__What this task involves__. Rescale the data from its first line up to and including the line with "pos(1174,24)": write out every one of those lines again, requests included, multiplying each coordinate in the answers by 1.15. Round the results to whole numbers, with halves rounded up.

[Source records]
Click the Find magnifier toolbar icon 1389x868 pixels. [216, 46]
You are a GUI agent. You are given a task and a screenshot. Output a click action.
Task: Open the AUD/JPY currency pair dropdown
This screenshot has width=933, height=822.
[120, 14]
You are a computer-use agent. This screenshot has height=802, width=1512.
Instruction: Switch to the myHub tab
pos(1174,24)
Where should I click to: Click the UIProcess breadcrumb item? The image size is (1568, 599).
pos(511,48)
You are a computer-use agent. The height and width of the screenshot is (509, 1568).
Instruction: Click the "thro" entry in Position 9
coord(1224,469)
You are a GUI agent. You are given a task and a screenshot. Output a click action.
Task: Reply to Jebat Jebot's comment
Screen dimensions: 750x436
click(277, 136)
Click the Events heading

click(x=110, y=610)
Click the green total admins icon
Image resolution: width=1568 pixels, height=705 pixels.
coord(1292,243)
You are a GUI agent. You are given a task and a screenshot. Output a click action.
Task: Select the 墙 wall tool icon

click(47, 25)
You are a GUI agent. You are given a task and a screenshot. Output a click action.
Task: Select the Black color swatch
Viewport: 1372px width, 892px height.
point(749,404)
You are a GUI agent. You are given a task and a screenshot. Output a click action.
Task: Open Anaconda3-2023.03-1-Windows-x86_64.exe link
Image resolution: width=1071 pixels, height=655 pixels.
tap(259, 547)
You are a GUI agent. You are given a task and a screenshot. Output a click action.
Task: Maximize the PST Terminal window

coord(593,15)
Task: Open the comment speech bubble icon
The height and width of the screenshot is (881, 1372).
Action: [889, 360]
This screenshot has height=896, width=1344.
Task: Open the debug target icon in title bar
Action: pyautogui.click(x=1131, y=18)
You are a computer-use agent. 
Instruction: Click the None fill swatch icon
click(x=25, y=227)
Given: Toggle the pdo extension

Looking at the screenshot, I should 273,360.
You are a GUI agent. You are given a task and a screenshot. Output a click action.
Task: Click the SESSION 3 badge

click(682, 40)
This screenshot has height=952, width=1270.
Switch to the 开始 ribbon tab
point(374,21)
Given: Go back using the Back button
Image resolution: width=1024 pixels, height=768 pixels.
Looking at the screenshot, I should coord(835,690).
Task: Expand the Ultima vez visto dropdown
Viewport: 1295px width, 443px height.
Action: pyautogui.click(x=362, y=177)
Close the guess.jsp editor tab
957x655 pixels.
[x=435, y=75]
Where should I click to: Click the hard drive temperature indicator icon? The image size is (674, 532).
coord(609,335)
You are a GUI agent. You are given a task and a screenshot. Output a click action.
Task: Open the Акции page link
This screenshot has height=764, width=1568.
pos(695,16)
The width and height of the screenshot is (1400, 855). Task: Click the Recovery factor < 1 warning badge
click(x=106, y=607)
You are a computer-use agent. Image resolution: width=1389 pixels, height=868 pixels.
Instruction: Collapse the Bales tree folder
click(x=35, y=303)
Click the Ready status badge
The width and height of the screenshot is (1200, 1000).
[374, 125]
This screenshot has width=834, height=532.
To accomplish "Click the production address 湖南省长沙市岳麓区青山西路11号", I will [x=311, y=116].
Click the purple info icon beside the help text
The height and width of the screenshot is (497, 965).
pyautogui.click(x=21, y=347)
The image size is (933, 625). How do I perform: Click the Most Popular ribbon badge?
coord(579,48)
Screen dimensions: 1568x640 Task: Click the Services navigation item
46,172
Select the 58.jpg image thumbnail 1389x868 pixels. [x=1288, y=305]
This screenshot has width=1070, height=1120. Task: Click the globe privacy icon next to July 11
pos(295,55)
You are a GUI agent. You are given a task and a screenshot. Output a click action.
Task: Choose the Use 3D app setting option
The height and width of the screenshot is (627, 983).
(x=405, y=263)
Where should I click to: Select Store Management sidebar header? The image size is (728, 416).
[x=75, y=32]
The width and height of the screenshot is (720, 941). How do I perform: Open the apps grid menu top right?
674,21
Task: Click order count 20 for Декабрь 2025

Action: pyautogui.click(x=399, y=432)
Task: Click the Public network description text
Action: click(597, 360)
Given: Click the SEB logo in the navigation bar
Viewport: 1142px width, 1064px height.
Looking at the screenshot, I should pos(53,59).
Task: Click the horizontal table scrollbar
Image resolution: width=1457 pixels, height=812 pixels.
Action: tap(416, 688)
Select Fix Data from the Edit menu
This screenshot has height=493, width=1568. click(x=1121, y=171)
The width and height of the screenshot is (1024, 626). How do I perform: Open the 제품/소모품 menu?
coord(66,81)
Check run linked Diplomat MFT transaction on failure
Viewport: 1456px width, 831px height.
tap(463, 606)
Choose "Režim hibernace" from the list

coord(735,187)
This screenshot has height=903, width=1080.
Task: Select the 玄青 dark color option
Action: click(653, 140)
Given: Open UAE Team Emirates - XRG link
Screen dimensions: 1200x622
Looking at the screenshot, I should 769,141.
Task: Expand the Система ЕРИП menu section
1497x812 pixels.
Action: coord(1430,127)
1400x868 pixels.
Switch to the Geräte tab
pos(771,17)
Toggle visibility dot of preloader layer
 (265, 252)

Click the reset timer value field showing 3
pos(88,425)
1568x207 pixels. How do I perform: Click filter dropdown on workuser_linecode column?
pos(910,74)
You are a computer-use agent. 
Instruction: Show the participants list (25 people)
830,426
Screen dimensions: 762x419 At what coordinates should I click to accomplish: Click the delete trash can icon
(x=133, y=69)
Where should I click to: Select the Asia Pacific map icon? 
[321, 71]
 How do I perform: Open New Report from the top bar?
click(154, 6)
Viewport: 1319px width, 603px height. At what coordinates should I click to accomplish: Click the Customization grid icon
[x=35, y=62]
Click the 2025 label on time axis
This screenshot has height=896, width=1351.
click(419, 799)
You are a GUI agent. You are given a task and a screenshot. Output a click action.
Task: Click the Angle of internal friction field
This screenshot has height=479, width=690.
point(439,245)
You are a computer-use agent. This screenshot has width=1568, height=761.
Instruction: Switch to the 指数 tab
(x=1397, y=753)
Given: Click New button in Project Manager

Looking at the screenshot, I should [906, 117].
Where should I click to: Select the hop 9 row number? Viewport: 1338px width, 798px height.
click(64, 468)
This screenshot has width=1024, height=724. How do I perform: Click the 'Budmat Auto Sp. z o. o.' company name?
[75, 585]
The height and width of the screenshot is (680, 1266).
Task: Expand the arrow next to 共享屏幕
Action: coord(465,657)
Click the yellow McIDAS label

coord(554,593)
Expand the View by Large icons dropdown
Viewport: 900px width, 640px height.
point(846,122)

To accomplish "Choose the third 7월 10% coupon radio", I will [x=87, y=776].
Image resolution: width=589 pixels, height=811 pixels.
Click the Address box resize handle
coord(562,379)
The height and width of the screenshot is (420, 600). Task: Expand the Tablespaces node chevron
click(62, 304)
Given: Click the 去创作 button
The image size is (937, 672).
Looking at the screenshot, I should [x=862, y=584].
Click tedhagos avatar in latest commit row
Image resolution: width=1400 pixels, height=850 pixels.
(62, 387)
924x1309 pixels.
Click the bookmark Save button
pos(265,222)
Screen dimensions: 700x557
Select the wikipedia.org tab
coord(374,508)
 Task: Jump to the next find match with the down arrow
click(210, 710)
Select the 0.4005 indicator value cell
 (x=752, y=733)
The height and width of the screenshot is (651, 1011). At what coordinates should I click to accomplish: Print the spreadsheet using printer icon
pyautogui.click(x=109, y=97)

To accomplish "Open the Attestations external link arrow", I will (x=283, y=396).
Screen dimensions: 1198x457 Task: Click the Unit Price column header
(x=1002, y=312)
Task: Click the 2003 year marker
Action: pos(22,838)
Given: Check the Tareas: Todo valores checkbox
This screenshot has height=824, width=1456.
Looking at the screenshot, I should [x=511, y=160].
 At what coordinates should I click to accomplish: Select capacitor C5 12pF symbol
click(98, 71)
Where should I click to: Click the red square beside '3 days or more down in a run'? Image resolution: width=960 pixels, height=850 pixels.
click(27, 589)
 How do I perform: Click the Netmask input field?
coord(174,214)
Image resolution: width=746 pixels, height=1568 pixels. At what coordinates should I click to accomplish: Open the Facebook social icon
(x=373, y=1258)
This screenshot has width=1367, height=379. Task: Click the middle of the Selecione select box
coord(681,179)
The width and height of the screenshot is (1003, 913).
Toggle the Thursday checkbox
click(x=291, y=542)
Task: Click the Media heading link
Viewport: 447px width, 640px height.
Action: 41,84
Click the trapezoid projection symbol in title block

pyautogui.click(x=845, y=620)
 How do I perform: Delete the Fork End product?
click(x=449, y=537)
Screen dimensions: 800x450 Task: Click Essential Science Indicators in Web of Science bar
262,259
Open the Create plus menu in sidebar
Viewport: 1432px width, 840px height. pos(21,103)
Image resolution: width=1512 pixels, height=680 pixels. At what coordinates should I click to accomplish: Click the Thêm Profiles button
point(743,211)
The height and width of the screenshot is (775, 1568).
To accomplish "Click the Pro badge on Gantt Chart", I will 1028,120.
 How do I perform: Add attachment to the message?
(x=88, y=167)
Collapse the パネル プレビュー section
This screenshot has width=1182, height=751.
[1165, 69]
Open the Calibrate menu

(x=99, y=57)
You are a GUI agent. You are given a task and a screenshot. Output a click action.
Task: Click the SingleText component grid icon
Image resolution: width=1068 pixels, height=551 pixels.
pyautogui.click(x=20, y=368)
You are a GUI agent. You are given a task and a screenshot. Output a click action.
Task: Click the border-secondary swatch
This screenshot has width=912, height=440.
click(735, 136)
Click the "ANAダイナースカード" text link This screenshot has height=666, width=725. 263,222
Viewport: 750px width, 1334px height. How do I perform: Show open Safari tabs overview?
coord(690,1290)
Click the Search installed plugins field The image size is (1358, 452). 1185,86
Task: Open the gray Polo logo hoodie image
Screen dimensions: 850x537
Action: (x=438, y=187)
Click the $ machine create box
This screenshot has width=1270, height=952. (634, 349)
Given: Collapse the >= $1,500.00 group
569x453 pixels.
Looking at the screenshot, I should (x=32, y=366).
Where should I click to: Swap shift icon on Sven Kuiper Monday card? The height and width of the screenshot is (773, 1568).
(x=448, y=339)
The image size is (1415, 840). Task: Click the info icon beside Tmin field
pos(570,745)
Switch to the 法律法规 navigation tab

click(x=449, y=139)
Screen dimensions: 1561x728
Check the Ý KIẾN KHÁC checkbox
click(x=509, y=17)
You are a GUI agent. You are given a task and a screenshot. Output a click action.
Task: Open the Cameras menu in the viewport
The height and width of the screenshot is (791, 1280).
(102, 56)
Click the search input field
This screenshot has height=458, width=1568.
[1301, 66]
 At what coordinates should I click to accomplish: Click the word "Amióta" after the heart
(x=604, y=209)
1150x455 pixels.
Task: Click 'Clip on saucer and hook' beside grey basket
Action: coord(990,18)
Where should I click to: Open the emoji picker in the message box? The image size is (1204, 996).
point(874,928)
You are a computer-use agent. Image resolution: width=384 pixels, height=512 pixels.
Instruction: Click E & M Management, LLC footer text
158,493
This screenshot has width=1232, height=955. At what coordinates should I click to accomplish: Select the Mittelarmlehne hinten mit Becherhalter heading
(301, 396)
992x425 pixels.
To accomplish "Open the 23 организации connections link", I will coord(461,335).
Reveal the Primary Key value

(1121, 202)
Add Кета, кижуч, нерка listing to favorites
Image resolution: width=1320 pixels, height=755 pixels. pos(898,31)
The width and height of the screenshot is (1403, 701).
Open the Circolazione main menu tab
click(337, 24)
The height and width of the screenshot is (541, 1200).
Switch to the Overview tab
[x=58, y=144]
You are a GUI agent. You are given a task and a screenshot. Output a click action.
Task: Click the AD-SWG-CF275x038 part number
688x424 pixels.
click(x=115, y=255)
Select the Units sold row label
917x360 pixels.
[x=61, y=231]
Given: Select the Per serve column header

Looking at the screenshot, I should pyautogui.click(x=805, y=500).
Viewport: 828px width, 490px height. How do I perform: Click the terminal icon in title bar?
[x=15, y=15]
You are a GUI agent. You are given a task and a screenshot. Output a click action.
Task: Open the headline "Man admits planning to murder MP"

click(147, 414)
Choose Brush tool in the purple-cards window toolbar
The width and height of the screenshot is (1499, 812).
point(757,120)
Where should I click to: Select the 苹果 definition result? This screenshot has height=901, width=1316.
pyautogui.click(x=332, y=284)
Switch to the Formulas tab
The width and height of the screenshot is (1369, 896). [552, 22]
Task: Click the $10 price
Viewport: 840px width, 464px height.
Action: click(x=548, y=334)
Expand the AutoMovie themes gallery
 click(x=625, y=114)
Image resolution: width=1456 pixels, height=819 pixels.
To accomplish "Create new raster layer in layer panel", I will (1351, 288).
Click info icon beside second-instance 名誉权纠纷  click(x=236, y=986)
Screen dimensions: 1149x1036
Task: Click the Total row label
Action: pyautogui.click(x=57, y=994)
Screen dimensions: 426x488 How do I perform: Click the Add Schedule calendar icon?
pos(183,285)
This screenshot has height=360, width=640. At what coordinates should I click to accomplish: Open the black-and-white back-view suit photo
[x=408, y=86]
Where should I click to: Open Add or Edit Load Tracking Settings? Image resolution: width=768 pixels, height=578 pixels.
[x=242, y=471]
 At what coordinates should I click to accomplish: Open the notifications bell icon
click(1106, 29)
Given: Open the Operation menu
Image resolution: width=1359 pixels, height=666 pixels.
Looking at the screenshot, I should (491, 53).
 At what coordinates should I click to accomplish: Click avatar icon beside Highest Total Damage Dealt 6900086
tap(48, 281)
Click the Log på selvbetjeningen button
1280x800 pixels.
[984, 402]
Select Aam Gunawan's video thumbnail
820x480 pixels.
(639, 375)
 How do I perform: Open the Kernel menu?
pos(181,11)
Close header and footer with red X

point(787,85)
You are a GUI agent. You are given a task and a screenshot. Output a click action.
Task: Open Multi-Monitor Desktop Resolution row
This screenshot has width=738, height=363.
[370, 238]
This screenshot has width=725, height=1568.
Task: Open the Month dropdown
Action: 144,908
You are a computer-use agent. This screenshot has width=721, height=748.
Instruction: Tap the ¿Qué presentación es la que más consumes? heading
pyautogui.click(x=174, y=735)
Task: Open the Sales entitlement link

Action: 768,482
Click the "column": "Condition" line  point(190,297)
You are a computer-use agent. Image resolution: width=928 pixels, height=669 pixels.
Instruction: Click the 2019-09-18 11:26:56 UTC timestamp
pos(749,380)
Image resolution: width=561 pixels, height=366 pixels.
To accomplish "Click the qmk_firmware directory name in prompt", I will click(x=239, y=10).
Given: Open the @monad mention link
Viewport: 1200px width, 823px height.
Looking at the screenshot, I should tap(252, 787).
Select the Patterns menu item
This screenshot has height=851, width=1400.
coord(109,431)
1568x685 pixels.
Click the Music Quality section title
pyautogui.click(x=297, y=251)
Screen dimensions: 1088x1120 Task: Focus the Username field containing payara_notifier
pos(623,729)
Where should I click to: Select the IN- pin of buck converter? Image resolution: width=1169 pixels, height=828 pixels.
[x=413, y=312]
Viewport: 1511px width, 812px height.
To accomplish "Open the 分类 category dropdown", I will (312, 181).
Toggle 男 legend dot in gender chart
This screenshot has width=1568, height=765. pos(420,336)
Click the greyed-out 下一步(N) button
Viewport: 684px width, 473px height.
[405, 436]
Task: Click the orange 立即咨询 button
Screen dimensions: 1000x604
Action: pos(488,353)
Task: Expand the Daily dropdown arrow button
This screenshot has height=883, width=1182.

__Solution to this exercise__.
Click the Find magnifier toolbar icon 1389x868 pixels. [248, 53]
You are a GUI agent. You are given a task and a screenshot. Output a click action.
Task: Open the AUD/JPY currency pair dropdown
This screenshot has width=933, height=822.
[138, 16]
You are a computer-use agent. This screenshot has height=802, width=1512.
Instruction: Switch to the myHub tab
pos(1350,28)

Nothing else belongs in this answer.